Monday 11 June 2012

I read it in May

Here are my May reading highlights, in order of excellence:

1. Londoners: The Days and Nights of London Now -- As Told by Those Who Love It, Hate It, Live It, Left It, and Long for It by Craig Taylor
This is a very good book indeed, a series of interviews about London. It's a good concept, but the thing that really makes the book great is the quality of the interviews and the diversity of the people he found to talk to.
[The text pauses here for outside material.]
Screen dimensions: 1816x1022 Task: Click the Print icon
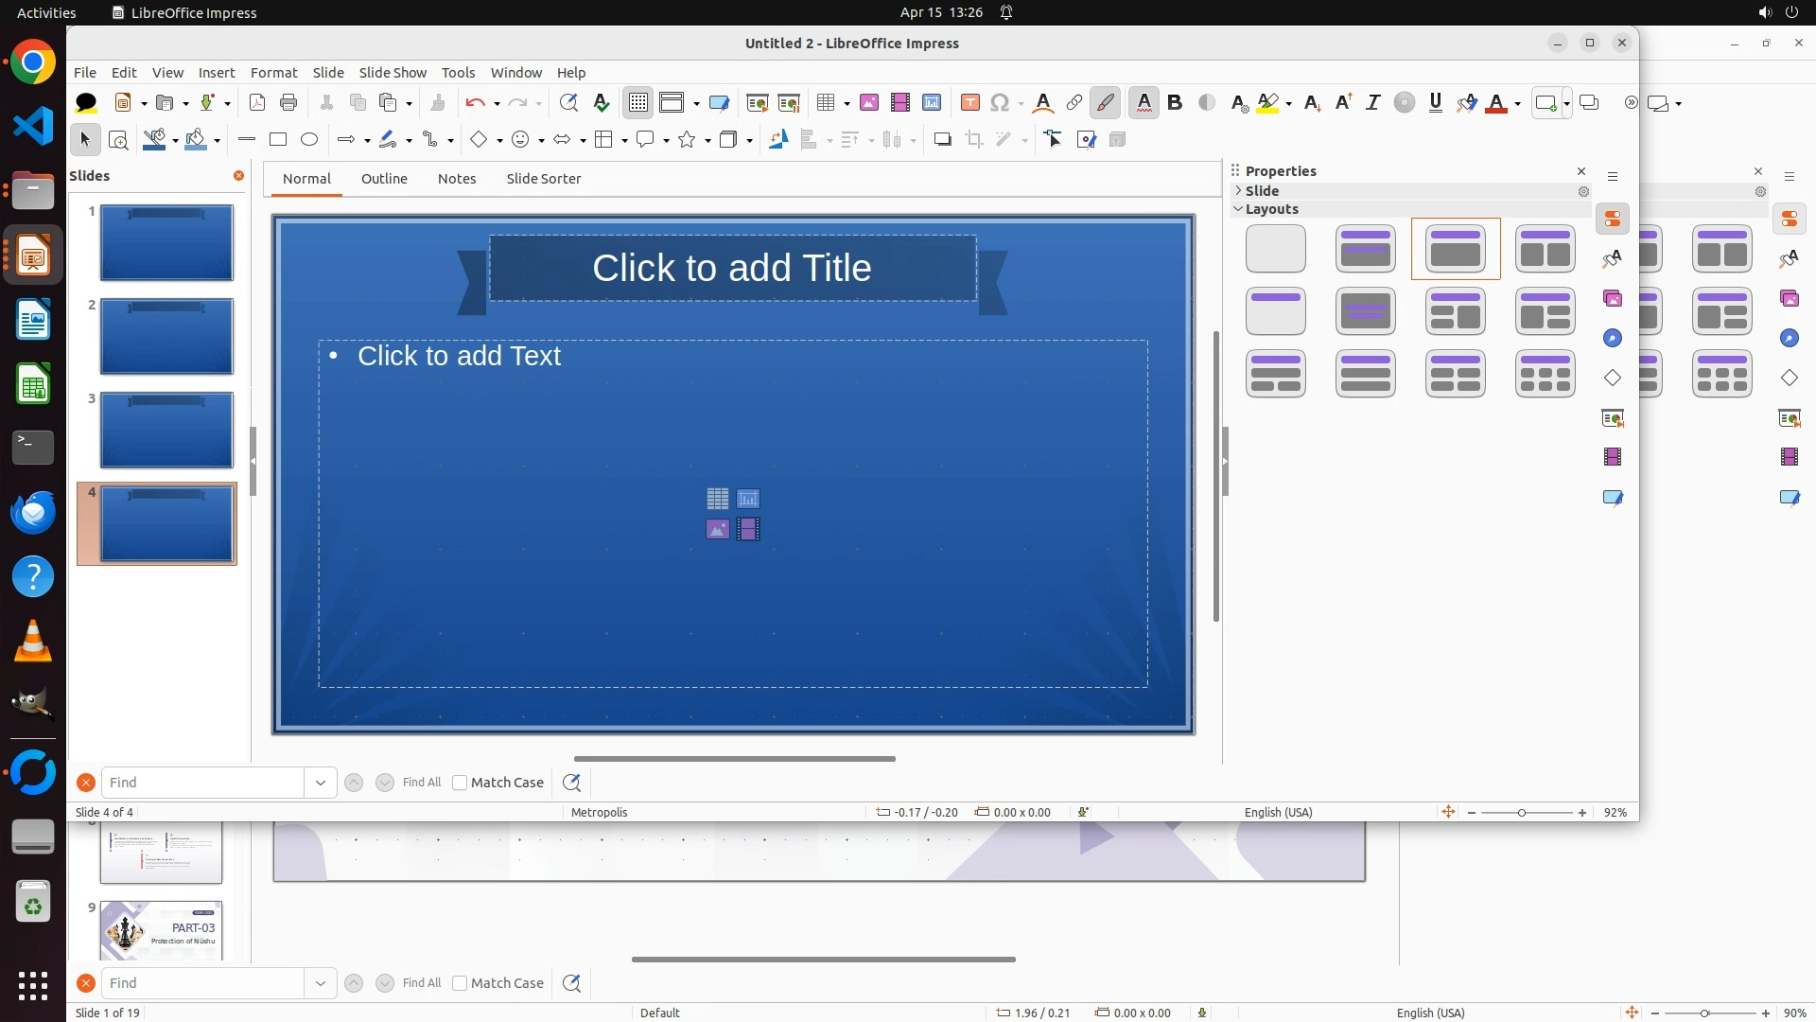pyautogui.click(x=288, y=102)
2. Anthony Powell's A Dance to the Music of Time.
Although it's made of 12 books they are actually all quite short -- about 200 pages. Not much really happens in the first and second books, and limited amounts in the books after that, but I did find it very enjoyable once I'd stopped worrying about this. It's a bit like a cross between Proust and Nancy Mitford -- it's not quite as funny as Mitford but then again, it's nowhere near as French as Proust. I would recommend it not as something one ought to read but as something that you might well enjoy reading. There's always an anxiety about starting a long set of books, because if they're hard work you either have to decide to give up or try to power on through. But when you start a long set of books and realise that you enjoy them then that's a very pleasant feeling, you can abandon any pressure to finish and just read them at your own pace, and you know you've got good reading material lined up for some time to come. And there's something very comfortable about novels which take you into a different but entirely sustained world, and because one of the themes of the series is how fate throws people together in a complicated pattern there are many recurring characters. In fact if I were to summarise it in seven words they would be these:
The man turned round. It was Widmerpool.

3. Mrs Robinson's Disgrace: The Private Diary of a Victorian Lady by Kate Summerscale
This story isn't quite as engrossing as The Suspicions of Mr Whicher, but then that was a truly phenomenal book, one you could enjoy yourself while also being sure that your Grandma and all your other relatives would love it too. This is about one of the earliest divorce cases brought in England when the switch was made from divorce being something only achievable by Act of Parliament, e.g. for the very very rich and influential only, to being handled by the courts. Isabella Robinson kept an ill-advised diary, and she had ill-advised crushes on handsome men. When it gets really interesting (after a rather slow beginning) is when those diaries are advanced by her husband as evidence of her adultery, and are considered in the courts and the newspapers as possible evidence of her mental derangement. It was one of those issues around which the mores and assumptions of the day crystallised and Kate Summerscale does a great job of putting it all in its context. I was amazed by the young man from a genteel Edinburgh family who faked his own death in order to spend a few years undergoing painful penis-cauterising operations in the hope of curing his tendency to masturbation. He finally found peace when someone suggested to him that he try having sex with women -- he turned to prostitutes and found the urge to masturbate became less. Now I'm not a fan of prostitution, but however much one disapproves of it you'd think someone might try that before convincing their large loving family that they're dead and then repeatedly attacking their private parts with hot wires. Wierd.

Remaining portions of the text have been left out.